A critique of violence …
For an aimless violence: “the yellow vests demand without knowing what” or the injunction to compromise with power
Such a complex movement – and such that we can not simply say “they want the RIC” [référendum d’initiative citoyenne/citizens initiative referendum] or “they want a Fifth Republic” – forces us to no longer think of violence in relation to its purpose: violence expresses a disgust (of capitalism could we say?), it does not propose anything.
The idea that the “yellow vests’ movement” – always thought of as an ordered and unique entity – had at the beginning “legitimate claims”, which then dissolved into “gratuitous violence” has become a tirelessly repeated constant in the media, and by their viewers.
Note that the expression “legitimate claims” is always elliptical: the media are content to evoke a legitimacy, without ever specifying, even allusively, the content of these claims – a pretty sleight of hand that dispenses these media with questioning themselves on the political background of the movement, to only criticize its form.
In other words, we must be wary of all those who use the expression “legitimate claims”: it is often, but not always, to disqualify the movement, to avoid any proper political thinking.
The media criticism of “gratuitous violence” is based on the assumption that all action is directed towards a goal that can be represented a priori, towards concrete demands, and the legitimacy of this action is therefore measured and judged, not by its cause, but by its goal. Violence is always analyzed in relation to its purpose, in relation to its demands (just as sexual desires would be directed towards reproduction).
Western conception, shared by some of the left, notably the Leninist left: the revolutionary vanguard envisaged by Lenin would be avant-garde in that it would allow a priori a clear representation of the goals to be attained by the revolution making revolution an ordered means to those ends.
Let us try to think of an aimless violence, that is to say, not gratuitous violence, because there are revolutionary necessities that come from the unlivable, but a violence that does not “propose”, that does not disguise its urgency in the language of law, that is, in the language of power. Violence does not propose, it expresses: anger, disgust, hatred …
This does not disqualify or contradict those on the extreme left who propose models of government; it is not a question of saying that the violent ones do not have concrete demands – some of them – it is to say that the violence is not directed towards these claims.
In other words, the political act that threatens to remove power is the aimless act, which will be called violence.
It is this violence that interests the contemporary philosopher Giorgio Agamben, who, in the end of Karman and in Means Without End (after a historical analysis of the metaphysical and Western primacy granted to action, directed towards a goal) develops an ethic of “gesture”.
Thought in the manner of the dancer’s gesture, whose meaning is not to be found on the side of any goal (less classical dance than contemporary dance, suddenly), the political gesture is a means without end.

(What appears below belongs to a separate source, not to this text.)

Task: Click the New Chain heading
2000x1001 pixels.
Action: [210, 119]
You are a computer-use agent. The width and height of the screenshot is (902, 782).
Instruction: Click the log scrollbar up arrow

There may be something of the gesture in the proletarian general strike, which Walter Benjamin, in the Critique of Violence, opposes to the strike which is exercised within the framework of the law – and which, as far as it is exercised in a framework, is already the acceptance of an order of things where this strike would have its place, confiscating any possibility of contesting this order. The true strike gesture can only be a strike that goes beyond the right it has been granted.
It is the same for the demonstration: there is the authorized demonstration, institutionalized, with its path, its demands; and the wild protest, the riot. The gesture is played out without any authorization, it is always wild, where any demand is already of the order of the acceptance of the world in which one is.
Thus, many collectives of 68 affirmed that one should not claim anything: “be realistic, ask the impossible”. This pure gesture, refusal of the rules of power, is always unbearable for the authorities. It is its destitute power.
On the contrary, pacifist and authorised demonstrations, with their path and their demands, are always bearable, always comfortable for those who exercise power, for example a government.
No negotiation with power.
The political act, as opposed to voting, is when people invite themselves in and break into an institutional game determined by power.
This is perhaps anarchism: to reject the rules of the game, to expect nothing from power, to give up the idea that the power will grant anything, to grant oneself.
Strikes, blockages, wild demonstrations.